[Collected data]
-- -- --
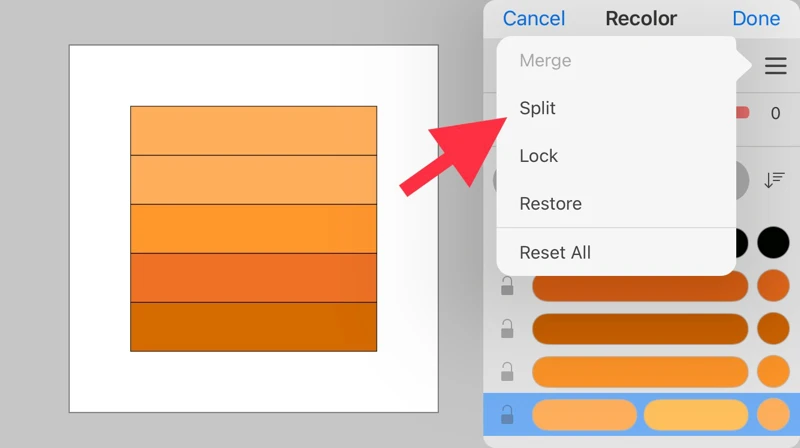Toggle lock on dark orange color row

pyautogui.click(x=507, y=286)
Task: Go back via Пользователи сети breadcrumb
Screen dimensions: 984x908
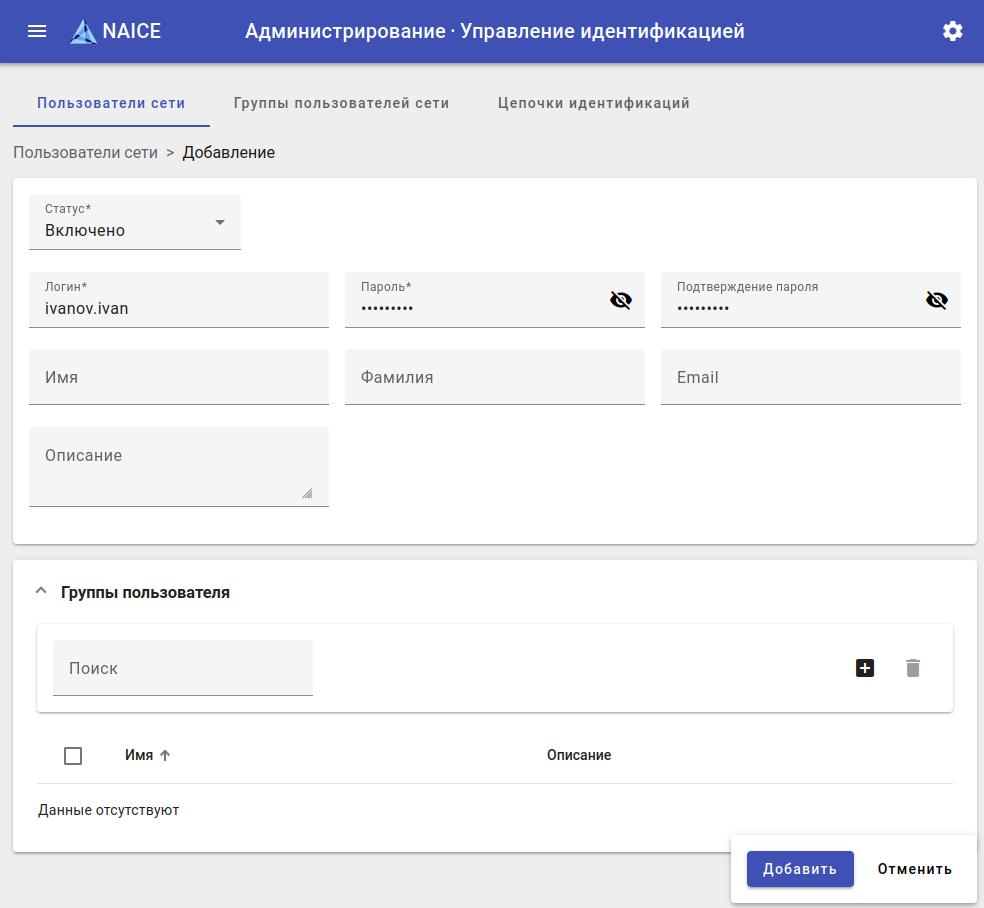Action: point(85,153)
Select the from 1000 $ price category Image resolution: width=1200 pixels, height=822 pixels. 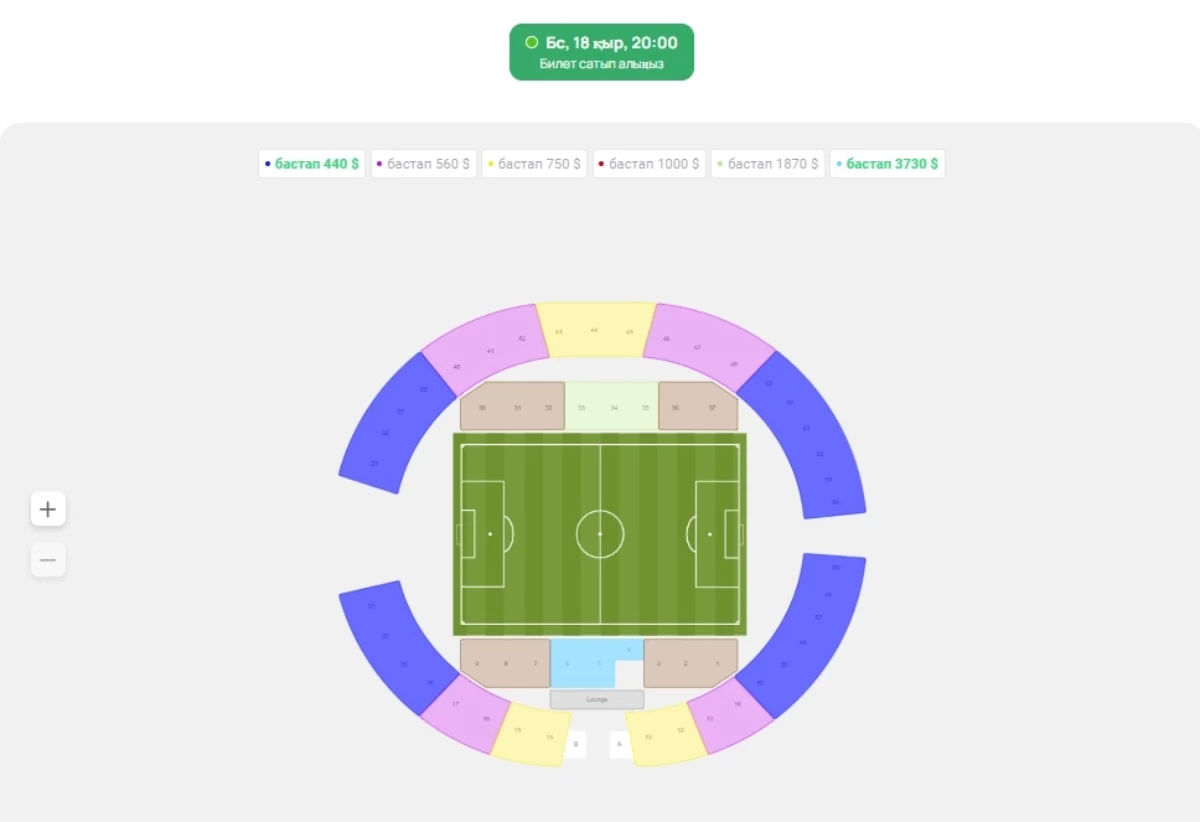[649, 164]
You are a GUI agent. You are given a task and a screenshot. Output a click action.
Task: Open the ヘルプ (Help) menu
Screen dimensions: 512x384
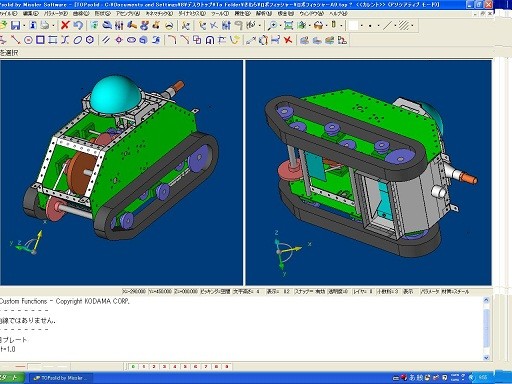coord(338,14)
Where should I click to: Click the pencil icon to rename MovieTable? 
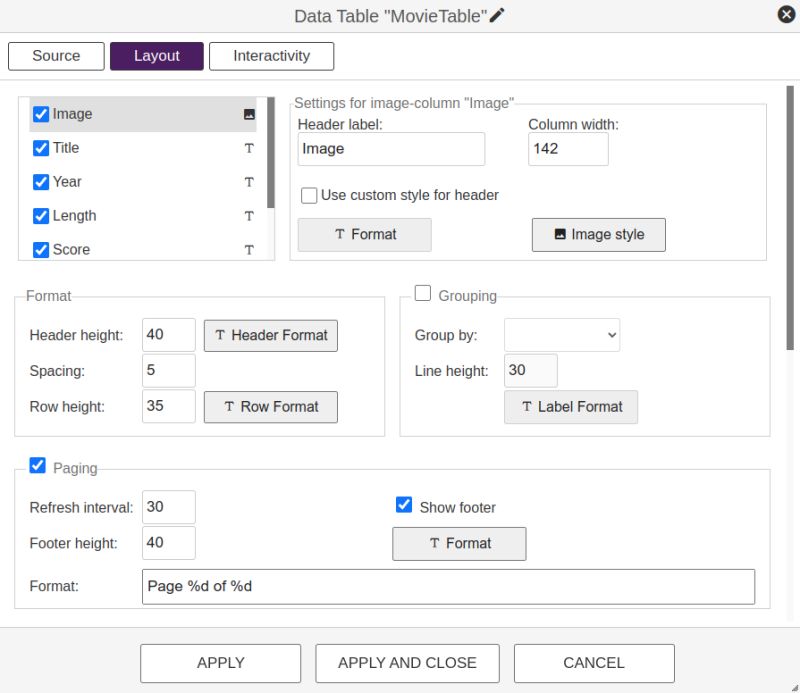[x=495, y=14]

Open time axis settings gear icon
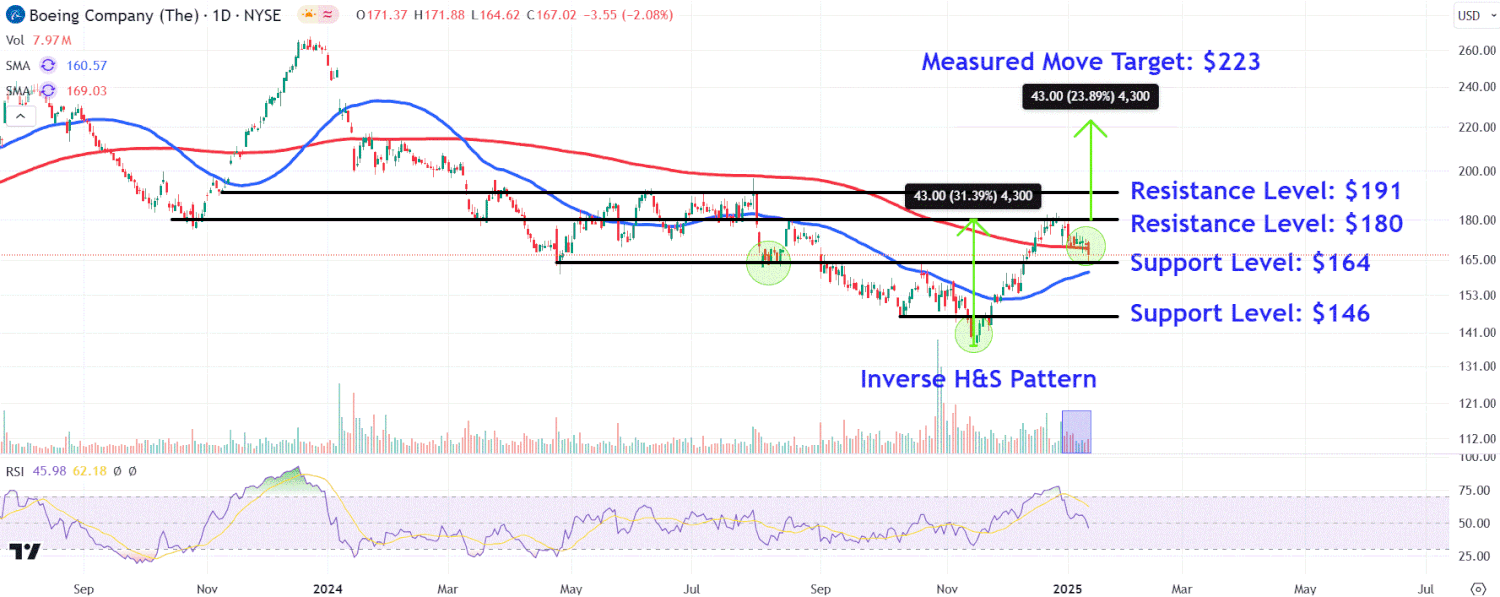click(1478, 586)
-- -- --
#### [WHAT TO DO]
Pictures are to be left out; the answer must otherwise be exactly the lines from the one with "Task: Open the ヘルプ (Help) menu" through the final line of the entries above, both included.

#### [RESULT]
Task: Open the ヘルプ (Help) menu
Screen dimensions: 512x384
coord(338,14)
Where should I click to: Click the pencil icon to rename MovieTable? 
[x=495, y=14]

Open time axis settings gear icon
click(1478, 586)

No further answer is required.